REDAN: Relative Entropy-Based Dynamical Allosteric Network Model.

作者信息

Zhou Hongyu, Tao Peng

机构信息

Department of Chemistry, Southern Methodist University, Dallas, Texas 75275, United States.

出版信息

Mol Phys. 2019;117(9-12):1334-1343. doi: 10.1080/00268976.2018.1543904. Epub 2018 Nov 11.
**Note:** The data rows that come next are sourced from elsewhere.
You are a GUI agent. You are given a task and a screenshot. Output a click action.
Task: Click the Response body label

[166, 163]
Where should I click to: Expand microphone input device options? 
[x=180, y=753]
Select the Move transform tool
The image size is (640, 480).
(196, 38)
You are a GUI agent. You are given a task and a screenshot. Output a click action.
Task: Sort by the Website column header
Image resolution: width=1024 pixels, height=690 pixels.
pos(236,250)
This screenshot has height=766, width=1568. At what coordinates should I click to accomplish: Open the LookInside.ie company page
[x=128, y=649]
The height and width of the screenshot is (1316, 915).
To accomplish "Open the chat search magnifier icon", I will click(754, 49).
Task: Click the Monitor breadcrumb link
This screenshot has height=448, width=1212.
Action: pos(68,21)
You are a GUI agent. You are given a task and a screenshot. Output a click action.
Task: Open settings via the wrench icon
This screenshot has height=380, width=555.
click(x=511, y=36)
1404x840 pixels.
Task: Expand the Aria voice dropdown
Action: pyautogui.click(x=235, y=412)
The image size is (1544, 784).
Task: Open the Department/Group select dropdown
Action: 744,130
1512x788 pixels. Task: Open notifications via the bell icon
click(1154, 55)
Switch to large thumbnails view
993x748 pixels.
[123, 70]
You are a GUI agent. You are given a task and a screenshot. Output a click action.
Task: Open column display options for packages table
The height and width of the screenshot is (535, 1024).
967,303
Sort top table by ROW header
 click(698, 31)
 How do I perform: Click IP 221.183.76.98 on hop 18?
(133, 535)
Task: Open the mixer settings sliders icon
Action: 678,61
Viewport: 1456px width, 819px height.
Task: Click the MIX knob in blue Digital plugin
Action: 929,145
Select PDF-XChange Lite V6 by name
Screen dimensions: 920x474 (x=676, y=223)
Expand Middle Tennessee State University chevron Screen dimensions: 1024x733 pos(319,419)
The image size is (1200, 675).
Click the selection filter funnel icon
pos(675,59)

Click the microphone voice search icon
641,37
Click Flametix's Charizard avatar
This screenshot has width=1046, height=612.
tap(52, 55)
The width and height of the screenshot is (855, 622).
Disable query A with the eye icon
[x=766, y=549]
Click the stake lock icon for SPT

DOI:10.1080/00268976.2018.1543904
PMID:31354173
原文链接:https://pmc.ncbi.nlm.nih.gov/articles/PMC6660174/
Abstract

Protein allostery is ubiquitous phenomena that are important for cellular signaling processes. Despite extensive methodology development, a quantitative model is still needed to accurately measure protein allosteric response upon external perturbation. Here, we introduced the relative entropy concept from information theory as a quantitative metric to develop a method for measurement of the population shift with regard to protein structure during allosteric transition. This method is referred to as relative entropy-based dynamical allosteric network (REDAN) model. Using this method, protein allostery could be evaluated at three mutually dependent structural levels: allosteric residues, allosteric pathways, and allosteric communities. All three levels are carried out using rigorous searching algorithms based on relative entropy. Application of the REDAN model on the second PDZ domain (PDZ2) in the human PTP1E protein provided metric-based insight into its allostery upon peptide binding.

摘要

蛋白质别构是普遍存在的现象,对细胞信号传导过程很重要。尽管方法学有了广泛发展,但仍需要一个定量模型来准确测量蛋白质在外部扰动下的别构反应。在这里,我们引入了信息论中的相对熵概念作为定量指标,以开发一种在别构转变过程中测量蛋白质结构群体转移的方法。这种方法被称为基于相对熵的动态别构网络(REDAN)模型。使用该方法,可以在三个相互依赖的结构水平上评估蛋白质别构:别构残基、别构途径和别构群落。所有这三个水平都是使用基于相对熵的严格搜索算法进行的。REDAN模型在人PTP1E蛋白的第二个PDZ结构域(PDZ2)上的应用,为其在肽结合时的别构提供了基于指标的见解。